2.3. Compare the circumcenter C of the original triangle ABC and C' of the orthic triangle DEF.

(a) H, C, C', G are on the same line.

2.4. Compare the incenter I of the original acute triangle ABC and I' of the orthic triangle DEF.

(a) The angle bisectors of DEF pass through one of the vertices of ABC.

(b) H and I' coincide (for acute triangles), so H, I', C, C', G are on the same line.

2.5. Let a vertex, say A, of ABC be moving along a line segment. The we have the following loci of all four centers of ABC (blue) and PQR (red) (See GSP):

The locus of the centroid G of the original triangle ABC is a line segment parallel to the given segment, and the locus of G' of PQR is a curve.

The locus of the orthocenter H of the original triangle ABC is a curve, and the locus of H' of PQR is a parabola passing through the vertices B and C of the base BC.

The locus of the incenter I of the original triangle ABC is a curve, and the locus of I' of PQR is part of a parabola passing between B and C which overlaps with the locus of the orthocenter H of ABC because H and I' coincide only for acute triangles.

The locus of the circumcenter C of the original triangle ABC is a line intersecting the given line, and the locus of C' of PQR is a curve.

2.6. Let a vertex, say A, of ABC be moving along a circle when the base BC of the triangle ABC is a chord of the circle. In fact, the circle is the circumcircle of ABC. The we have the following loci of all four centers of ABC (blue) and PQR (red) (See GSP):

The locus of the centroid G of the original triangle ABC is a circle, and the locus of G' of PQR is an ellipse.

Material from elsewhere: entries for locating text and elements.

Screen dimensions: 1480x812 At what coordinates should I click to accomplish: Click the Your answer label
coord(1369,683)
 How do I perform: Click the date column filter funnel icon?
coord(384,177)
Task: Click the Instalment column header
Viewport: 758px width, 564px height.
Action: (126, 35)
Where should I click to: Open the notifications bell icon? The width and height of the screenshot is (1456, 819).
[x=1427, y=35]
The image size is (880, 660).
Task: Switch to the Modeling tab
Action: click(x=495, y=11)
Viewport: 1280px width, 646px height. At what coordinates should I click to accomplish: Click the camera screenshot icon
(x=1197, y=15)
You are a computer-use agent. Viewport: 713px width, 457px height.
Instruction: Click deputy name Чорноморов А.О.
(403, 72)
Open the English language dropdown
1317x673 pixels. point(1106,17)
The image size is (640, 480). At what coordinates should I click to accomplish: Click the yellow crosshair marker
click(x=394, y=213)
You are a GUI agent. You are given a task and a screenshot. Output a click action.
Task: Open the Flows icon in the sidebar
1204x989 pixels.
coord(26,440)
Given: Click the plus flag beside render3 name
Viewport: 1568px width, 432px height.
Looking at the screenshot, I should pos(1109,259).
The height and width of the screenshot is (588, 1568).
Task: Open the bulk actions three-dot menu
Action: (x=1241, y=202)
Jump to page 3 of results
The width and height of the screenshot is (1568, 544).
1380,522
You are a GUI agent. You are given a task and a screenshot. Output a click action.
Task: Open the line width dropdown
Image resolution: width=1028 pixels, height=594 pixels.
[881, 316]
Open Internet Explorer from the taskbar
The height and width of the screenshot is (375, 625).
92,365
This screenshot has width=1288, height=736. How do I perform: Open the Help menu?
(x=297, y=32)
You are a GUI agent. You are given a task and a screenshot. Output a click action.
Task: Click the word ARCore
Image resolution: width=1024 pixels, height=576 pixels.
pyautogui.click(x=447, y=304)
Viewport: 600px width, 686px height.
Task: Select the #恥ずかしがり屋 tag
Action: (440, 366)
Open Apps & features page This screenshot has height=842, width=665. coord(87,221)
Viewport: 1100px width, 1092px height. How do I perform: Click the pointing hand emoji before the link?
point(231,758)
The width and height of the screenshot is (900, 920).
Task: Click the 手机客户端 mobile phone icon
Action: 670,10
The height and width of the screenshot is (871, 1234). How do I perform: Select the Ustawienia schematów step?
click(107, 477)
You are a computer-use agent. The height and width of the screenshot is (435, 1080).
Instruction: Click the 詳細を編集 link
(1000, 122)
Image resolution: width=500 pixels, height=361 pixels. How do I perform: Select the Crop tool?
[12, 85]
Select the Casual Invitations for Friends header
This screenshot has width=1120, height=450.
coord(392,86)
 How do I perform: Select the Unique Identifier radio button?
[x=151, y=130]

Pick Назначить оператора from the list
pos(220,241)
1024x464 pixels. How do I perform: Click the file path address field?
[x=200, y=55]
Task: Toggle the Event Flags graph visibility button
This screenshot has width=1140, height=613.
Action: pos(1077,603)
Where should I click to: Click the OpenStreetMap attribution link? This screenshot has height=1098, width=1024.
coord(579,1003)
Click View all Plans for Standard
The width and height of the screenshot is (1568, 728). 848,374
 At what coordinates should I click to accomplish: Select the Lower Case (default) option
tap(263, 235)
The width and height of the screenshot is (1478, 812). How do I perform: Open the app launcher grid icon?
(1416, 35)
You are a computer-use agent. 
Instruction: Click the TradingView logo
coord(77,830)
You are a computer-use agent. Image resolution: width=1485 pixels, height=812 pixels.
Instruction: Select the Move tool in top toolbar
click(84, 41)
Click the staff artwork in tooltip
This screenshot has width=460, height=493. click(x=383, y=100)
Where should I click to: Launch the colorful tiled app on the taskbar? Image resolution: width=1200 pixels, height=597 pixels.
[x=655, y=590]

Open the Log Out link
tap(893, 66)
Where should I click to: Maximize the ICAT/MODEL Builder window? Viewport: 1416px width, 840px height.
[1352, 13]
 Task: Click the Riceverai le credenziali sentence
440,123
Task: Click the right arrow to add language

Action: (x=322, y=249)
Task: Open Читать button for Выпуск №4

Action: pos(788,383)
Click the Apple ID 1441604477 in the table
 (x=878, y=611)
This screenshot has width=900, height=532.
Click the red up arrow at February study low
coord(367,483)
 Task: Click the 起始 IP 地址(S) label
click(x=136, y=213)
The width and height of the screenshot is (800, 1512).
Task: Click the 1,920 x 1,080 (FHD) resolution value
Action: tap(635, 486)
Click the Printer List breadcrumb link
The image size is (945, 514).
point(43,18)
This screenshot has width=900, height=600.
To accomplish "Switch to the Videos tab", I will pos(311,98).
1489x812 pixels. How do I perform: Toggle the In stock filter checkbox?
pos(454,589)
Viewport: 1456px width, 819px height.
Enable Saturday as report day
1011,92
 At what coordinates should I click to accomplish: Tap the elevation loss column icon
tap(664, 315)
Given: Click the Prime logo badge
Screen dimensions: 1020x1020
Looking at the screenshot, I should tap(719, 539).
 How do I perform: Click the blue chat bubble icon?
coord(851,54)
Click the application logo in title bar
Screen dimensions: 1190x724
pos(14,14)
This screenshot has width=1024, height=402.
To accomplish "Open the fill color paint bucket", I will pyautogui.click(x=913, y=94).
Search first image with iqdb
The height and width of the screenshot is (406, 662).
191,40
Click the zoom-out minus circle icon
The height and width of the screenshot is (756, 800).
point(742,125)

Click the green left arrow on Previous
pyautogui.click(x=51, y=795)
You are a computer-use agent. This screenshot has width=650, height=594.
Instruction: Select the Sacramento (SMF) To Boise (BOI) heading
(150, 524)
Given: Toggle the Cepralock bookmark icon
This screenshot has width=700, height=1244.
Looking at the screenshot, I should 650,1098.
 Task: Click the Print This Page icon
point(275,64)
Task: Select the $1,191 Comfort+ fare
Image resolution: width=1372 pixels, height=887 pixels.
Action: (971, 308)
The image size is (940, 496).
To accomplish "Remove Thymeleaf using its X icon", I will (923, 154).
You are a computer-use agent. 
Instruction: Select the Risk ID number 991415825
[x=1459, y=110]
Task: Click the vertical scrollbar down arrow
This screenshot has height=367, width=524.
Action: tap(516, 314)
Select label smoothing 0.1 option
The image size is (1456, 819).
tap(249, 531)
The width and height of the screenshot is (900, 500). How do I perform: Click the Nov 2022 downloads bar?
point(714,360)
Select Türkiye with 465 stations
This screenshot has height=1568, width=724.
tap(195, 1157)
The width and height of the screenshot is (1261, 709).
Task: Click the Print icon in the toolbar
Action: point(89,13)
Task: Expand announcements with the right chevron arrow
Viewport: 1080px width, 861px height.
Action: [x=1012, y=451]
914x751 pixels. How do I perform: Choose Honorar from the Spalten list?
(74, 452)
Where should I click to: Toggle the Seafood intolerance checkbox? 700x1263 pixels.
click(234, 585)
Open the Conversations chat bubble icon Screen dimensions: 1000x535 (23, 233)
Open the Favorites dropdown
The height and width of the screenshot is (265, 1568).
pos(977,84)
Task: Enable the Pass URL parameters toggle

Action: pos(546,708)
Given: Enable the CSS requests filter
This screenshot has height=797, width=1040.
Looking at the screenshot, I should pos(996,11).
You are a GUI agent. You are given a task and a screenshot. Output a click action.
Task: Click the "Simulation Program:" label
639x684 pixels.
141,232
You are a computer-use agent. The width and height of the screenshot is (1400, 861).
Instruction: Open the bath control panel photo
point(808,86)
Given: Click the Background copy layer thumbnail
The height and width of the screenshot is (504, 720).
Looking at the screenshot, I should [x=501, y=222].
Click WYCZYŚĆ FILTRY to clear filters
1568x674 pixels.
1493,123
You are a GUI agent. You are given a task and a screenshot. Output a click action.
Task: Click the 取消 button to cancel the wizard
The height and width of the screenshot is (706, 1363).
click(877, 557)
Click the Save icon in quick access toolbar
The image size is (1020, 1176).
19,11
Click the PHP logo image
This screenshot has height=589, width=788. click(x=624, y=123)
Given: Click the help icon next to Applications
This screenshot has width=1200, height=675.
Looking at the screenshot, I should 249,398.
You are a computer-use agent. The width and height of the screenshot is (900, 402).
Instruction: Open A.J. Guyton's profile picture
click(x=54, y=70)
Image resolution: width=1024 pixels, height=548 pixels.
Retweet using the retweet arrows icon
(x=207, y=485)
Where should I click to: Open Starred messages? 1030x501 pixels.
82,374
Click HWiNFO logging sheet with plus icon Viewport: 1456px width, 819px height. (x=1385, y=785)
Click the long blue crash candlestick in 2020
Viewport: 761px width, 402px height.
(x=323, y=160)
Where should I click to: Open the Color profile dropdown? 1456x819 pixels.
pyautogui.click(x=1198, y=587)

The locus of the orthocenter H of the original triangle ABC is a circle passing through the vertices B and C, and the locus of H' of PQR is a curve.

The locus of the incenter I of the original triangle ABC is a closed curve, and the locus of I' of PQR is a part of circle passing through B and C.

The locus of the circumcenter C of the original triangle ABC is fixed, and the locus of C' of PQR is a curve.